What’s there to complain about? Not much. The agency seems to be the kind of thing that people of left, right and centre, from commercial and cooperative backgrounds, get a lot of value from. Over the years it has educated 36,000 people from around the world and across the prairies in how to best use prairie varieties of crops and that has kept us closely connected to our buyers everywhere. Every time I wander from my office across Portage and Main to meet CIGI course attendees I am impressed by the confidence foreign buyers have in Canadian grain and the comfort they have in working with our people. That all exists because CIGI creates tight bonds with the buyers of Canadian grain and it’s easy for them to work with us.

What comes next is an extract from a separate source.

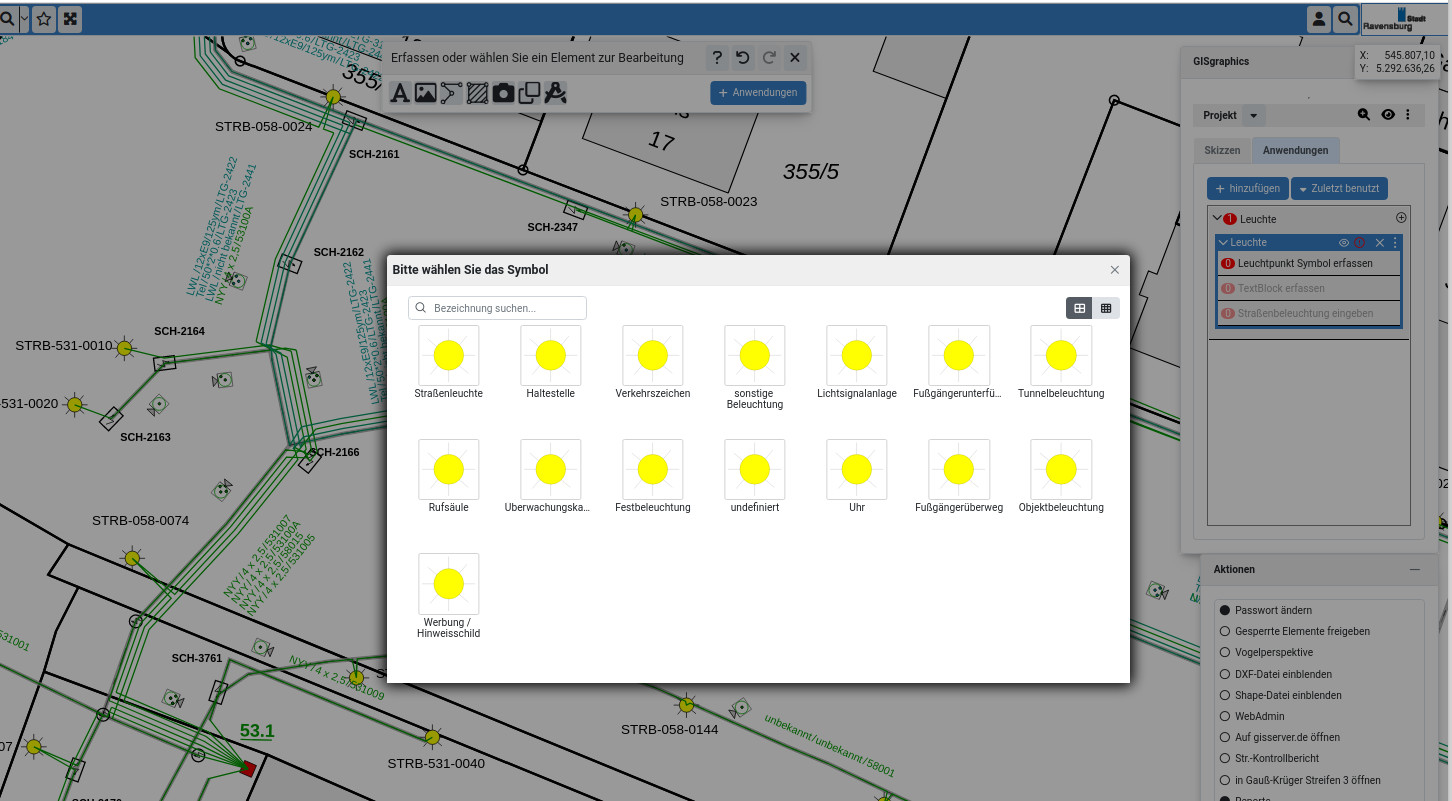Screen dimensions: 1452x801
Task: Select the Straßenleuchte symbol
Action: (449, 355)
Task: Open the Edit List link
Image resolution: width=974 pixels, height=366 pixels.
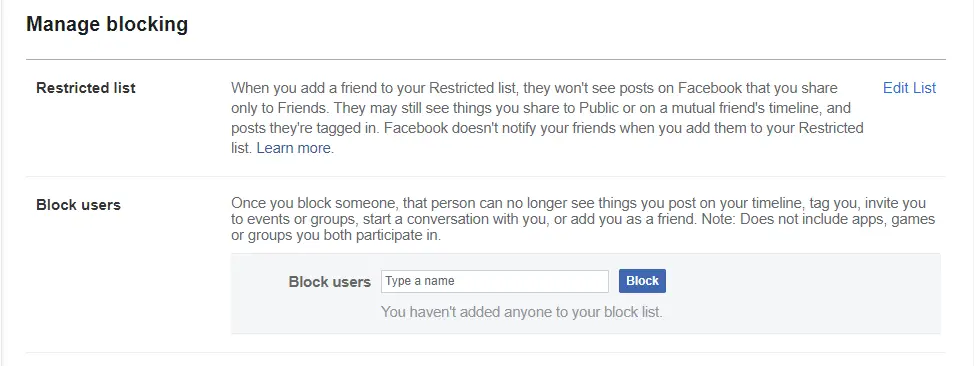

When over there I have interviewed groups of Japanese millers, Latin American millers, female prairie farmers and young farmers. I have seen roomfuls of Saudi millers learning the ins and outs of dealing with prairie grains. Last December when I was over there I spoke to one of their staff about an industrial hand cleaner he had helped develop out of flax and canola oil, while another was just getting back from a trip to meet millers in South America and another couple of staff had just flown off to Malaysia to help a miller there deal with technical problem that had suddenly developed. That’s impressive market development and it happens at CIGI all the time.
So it shouldn’t be surprised that CIGI seems beloved by all and supported across the spectrum. But it’s nice to see, especially in this time of turmoil and division.
There’s lots to work out in the next few years to ensure that CIGI can keep doing its work, including finalizing how it will fund itself now that its primary benefactor – the CWB – is heading over the horizon. But with widespread support that should happen.
So let me add my voice to the chorus and say: Happy Birthday CIGI. Live long and prosper!